しかし、約1年半後の享保10年(1725年)10月には、容貞から引き離され、物頭・笹原伊三郎忠義の嫡子、与五右衛門忠一に嫁がされた。笹原家では一度は深く辞退したが、藩主の御内意であると強く申し伝えられ、都合が悪ければ離縁して実家の塩原家に返してもいい、同輩の中から娶ったものと同じく心得て、何事にも心遣いはしなくともいい、と告げられて、強いて辞退する言葉もなく、拝領を受け入れた。結婚後、24歳の忠一と16歳の伊知は仲睦まじい夫婦となった。伊知は気配りの利く性格で、舅姑にも孝行を尽くし、家計を助けるため自ら裁縫調食した。2年後には女子・富が生まれた。
ところが、享保12年(1727年)3月、正容の嫡子となっていた三男正甫が死去。3か月前に五男の正房も死去していたため、伊知の産んだ容貞が嫡子となった。これにより、嫡子生母が一家臣の妻という都合の悪い状況となった。
9月、伊知は召し出しにより城に呼ばれ、そのまま病になったということで、城に逗留していた。藩の重臣たちは、一方的に伊知を召し返しては武士として笹原家の誇りを傷つけるものであり、笹原家より離縁状を出させるのが良いと考え、まず御側医を介し離縁を勧めた。しかし、笹原父子は主君より賜った妻を離別することは不敬に当たるとして、離縁を断った。使者が若君の御為と押し迫ると、若君の御為と言うのであれば、五年なり十年なり、一生でも奥に差し置かせるが、離縁だけはする意思のないことを述べた。さらに、伊知が取り上げられたまま離縁せよというのでは武士の面目が立たないので、ひとまず伊知を笹原家へ返してほしいと願い出た。藩側と笹原家の押し問答は2か月近く続き、重臣たちはついに笹原父子の訴えを藩主正容の耳に入れた。笹原父子は調べのため、それぞれ家臣のところに預けられた。忠一は調べに際し、伊知が奥を出て笹原家に帰る意志のないことを聞かされても、一旦伊知を家に返してほしい、その上で返上願いを出したい旨を申し述べたが、無駄であった。
12月5日、ついに笹原父子には、「妻離縁の儀、厚き思召しを以て御内意仰出され候処、父子の違反不届至極に思召し、蟄居仰付けられる旨」が言い渡され、笹原家は改易、禄を没収された。

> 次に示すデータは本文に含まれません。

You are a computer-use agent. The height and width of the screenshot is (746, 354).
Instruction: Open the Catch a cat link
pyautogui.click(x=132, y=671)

父忠義、長男忠一、次男丈助は、滝沢組長原村に幽閉という処分が下された。家族も罪に連座して会津居住を差し止められ、親族までも咎めを受けた。ただ三男文蔵は、役を召し上げられたが四人扶持が下された。
その後、父忠義は享保14年(1729年)7月13日幽閉のまま死没。翌享保15年(1730年)12月、忠一と丈助は幽閉が説かれ、弟文蔵に引き渡されて謹慎となった。忠一はその後世に出ることもなく、64歳で没した。
笹原家が改易となったため、伊知は正式に城の奥に召し返され、老女並として月俸十人扶持を受け、美崎の方と称された。享保13年(1728年)、容貞の袴着の祝いが行われたが、伊知が生母であることを公式にされなかったため、祝いの席には参列できなかった。その春、容貞は嫡子として江戸に上ったが、伊知は会津に残された。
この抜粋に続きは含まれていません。